Ask HN: Which VM is the easiest to target(for a compiler)? - evnix
I am working only a high level dynamically typed language, I learnt how to make it work as an interpreted language(most of it is written in java and the heavy lifting is done by ANTLR parser generator)<p>I have been wondering which VM would be the most easy to target?(I am very new to writing compilers) JVM, LLVM or even some web assembly interpreter (The language being similar to PHP&#x2F;Perl)
======
kbenson
In the past I would have said Parrot, but it appears to be defunct.

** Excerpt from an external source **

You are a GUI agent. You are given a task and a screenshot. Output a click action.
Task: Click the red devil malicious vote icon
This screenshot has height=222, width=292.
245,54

It _may_ be that some of the VMs that Raku (fka Perl 6) has generated might be
useful. I believe, at least as of a few years ago, they still mostly working
on NQP as the intermediate language, where NQP is a low language "like" Perl
(NQP is an acronym for Not Quite Perl) which is used to implement the higher
level language features, allowing for fairly easy porting to other VMs as long
as NQP is supported (for example, Raku was ported to Java by implementing an
NQP interpreter, which allowed the majority of the vastly more complex Raku
language to just work).

LuaJIT is also a popular choice I hear. This would have the benefit of using
Lua, which is a widely deployed and well known small language, and LuaJIT is
known to be extremely fast.

------
karmakaze
First off I suppose it's easier to pick a dynamically typed target. Is there a
particular reason it be a VM rather than just picking a language to generate
(e.g. JavaScript, PHP, Perl)? Do you have any requirements for performance or
parallelism?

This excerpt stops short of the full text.